(Collected data)
━━━━━━

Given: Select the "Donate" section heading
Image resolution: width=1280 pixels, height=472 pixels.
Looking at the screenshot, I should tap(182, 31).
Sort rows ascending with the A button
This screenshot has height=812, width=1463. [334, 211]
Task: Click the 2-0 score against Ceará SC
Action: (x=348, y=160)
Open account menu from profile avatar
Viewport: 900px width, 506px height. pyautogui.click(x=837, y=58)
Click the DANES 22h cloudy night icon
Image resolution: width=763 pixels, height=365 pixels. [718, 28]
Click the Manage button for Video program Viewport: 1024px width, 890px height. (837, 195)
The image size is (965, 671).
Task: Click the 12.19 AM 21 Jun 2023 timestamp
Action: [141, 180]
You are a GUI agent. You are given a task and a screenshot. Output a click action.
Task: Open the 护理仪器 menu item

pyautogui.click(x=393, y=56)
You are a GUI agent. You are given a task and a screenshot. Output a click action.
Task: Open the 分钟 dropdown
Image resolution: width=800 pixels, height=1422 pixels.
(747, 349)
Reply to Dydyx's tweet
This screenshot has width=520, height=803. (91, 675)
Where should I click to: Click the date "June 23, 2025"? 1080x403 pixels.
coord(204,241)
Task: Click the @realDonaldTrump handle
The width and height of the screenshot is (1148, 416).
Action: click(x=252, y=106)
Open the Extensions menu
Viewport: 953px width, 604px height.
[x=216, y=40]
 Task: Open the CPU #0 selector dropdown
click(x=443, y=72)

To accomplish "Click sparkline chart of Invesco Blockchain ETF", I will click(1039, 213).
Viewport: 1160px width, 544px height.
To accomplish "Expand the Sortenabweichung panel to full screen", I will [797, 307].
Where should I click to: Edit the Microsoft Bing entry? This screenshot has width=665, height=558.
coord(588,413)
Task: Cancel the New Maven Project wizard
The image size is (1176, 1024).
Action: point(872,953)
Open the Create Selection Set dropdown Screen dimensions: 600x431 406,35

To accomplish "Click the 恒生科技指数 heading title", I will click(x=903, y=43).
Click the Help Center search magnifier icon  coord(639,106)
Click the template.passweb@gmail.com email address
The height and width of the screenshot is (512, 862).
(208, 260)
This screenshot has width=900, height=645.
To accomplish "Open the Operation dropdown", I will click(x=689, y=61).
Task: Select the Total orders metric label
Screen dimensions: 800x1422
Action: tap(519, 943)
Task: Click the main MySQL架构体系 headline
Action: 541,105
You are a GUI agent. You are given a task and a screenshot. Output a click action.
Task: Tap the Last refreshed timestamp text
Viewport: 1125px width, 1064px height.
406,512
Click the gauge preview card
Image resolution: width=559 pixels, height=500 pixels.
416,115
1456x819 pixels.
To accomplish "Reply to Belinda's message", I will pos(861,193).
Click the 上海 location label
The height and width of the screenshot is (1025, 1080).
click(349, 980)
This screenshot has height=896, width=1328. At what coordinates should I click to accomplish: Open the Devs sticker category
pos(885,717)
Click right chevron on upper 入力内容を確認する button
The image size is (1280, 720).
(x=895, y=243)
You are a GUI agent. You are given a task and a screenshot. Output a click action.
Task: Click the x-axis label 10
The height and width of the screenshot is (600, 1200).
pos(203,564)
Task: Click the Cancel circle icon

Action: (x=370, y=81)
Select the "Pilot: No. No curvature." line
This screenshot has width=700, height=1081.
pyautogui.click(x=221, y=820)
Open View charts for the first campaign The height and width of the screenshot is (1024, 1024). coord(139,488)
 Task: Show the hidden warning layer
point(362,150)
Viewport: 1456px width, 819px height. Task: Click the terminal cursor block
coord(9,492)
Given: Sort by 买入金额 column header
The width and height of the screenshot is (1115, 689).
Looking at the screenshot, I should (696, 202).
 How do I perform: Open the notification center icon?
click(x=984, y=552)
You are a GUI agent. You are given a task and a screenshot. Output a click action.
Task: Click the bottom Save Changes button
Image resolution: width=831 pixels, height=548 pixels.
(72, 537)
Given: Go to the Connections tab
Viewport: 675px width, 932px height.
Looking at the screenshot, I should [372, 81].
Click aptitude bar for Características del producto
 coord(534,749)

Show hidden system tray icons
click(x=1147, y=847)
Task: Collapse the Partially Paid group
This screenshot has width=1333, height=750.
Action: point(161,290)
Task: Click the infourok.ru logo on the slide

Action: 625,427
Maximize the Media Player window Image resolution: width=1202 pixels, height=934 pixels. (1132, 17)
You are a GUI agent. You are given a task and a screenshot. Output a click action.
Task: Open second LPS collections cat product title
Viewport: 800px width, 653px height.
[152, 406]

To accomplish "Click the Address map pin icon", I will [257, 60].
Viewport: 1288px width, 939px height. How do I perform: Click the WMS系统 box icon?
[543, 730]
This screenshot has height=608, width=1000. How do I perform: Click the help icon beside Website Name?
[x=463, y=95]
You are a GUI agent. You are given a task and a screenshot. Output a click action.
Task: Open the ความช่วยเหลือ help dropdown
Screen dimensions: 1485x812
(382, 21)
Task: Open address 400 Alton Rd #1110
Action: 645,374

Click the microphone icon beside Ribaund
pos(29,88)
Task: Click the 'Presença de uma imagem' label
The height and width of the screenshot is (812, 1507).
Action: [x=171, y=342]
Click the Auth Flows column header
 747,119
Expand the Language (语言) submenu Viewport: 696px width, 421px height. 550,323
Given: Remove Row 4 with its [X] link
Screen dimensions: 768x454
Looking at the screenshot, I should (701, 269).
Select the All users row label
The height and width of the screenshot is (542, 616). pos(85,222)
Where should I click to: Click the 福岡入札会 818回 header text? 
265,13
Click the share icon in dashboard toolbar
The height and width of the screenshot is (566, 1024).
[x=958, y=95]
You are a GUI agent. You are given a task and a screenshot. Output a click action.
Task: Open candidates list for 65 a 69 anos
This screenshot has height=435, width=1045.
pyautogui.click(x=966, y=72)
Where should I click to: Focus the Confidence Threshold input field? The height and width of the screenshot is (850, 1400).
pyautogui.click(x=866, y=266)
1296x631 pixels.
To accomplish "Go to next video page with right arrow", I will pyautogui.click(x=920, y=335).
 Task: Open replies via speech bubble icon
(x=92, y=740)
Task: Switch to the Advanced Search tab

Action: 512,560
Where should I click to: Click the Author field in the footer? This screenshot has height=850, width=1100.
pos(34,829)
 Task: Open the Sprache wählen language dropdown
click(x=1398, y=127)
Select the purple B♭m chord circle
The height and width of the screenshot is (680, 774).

━━━━━━

● **YOUR ASSIGNMENT**: Starting at the line with "Task: Switch to the Advanced Search tab", retype each line through the final one in the data above, unchanged and with nothing added.

● **RESULT OF THIS EXERCISE**:
Task: Switch to the Advanced Search tab

Action: 512,560
Where should I click to: Click the Author field in the footer? This screenshot has height=850, width=1100.
pos(34,829)
 Task: Open the Sprache wählen language dropdown
click(x=1398, y=127)
Select the purple B♭m chord circle
The height and width of the screenshot is (680, 774).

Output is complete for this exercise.